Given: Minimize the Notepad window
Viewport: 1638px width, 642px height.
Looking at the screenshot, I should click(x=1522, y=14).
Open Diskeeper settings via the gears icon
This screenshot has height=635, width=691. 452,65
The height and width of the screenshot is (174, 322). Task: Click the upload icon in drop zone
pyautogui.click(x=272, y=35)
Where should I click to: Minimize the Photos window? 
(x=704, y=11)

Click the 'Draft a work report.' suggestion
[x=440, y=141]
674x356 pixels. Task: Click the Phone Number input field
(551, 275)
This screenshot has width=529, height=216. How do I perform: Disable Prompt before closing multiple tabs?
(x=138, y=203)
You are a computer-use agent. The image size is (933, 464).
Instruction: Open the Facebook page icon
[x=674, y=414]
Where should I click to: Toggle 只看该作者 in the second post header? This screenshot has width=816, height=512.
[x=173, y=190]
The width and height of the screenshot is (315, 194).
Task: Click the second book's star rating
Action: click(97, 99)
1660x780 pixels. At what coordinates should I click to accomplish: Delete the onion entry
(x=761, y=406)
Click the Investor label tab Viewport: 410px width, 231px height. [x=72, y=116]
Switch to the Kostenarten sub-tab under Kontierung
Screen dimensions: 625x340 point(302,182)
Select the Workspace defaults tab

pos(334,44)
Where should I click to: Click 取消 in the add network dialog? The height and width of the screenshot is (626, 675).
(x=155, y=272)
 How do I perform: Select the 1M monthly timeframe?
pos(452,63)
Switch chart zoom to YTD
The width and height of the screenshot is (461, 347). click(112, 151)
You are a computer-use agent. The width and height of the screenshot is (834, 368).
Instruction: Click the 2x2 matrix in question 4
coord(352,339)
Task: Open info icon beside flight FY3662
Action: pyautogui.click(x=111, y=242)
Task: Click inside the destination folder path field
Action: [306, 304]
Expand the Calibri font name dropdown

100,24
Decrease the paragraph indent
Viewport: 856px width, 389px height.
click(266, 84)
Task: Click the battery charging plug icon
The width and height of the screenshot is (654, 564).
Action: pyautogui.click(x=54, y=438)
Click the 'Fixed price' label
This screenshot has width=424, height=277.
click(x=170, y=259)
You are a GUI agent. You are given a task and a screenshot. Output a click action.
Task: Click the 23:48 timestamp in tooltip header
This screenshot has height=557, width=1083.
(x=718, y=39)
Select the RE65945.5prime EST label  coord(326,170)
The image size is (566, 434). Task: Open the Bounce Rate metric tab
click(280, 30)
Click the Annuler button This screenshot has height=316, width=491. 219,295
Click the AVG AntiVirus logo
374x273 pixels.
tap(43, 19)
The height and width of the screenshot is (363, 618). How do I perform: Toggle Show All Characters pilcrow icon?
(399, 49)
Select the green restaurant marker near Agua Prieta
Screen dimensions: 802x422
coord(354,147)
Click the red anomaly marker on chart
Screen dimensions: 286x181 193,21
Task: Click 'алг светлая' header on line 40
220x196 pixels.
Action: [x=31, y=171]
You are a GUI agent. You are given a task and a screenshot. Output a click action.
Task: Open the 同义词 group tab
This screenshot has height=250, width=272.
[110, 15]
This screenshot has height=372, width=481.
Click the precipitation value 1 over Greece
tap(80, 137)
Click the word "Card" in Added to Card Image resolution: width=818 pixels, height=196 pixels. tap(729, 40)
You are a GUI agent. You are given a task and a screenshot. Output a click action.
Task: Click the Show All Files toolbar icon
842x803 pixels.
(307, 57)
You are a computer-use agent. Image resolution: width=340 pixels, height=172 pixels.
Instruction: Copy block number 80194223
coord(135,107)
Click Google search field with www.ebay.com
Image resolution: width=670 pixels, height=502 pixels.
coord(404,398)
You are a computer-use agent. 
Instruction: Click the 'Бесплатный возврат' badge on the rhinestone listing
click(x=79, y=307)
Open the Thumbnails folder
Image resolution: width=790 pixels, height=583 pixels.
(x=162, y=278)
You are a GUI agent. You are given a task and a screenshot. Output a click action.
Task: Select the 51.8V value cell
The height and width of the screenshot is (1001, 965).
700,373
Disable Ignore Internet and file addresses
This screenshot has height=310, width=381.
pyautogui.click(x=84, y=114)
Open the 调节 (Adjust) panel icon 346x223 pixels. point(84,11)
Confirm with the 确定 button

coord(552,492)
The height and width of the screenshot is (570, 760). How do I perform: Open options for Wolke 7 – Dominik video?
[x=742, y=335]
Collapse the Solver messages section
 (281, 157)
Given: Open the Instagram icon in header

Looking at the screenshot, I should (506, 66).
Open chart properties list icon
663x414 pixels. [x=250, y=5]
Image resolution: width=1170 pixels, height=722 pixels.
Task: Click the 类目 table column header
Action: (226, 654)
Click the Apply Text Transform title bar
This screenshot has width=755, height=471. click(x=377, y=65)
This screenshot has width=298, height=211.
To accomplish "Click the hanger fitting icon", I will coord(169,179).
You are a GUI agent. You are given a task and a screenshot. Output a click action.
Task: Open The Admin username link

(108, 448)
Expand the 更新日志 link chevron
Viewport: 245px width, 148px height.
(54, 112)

What is required: Copy all lines from the material that include "computer".

Answer to the exercise:
You are a computer-use agent. The image size is (933, 464).
You are a computer-use agent. The width and height of the screenshot is (834, 368).
You are a computer-use agent. Image resolution: width=340 pixels, height=172 pixels.
You are a computer-use agent. 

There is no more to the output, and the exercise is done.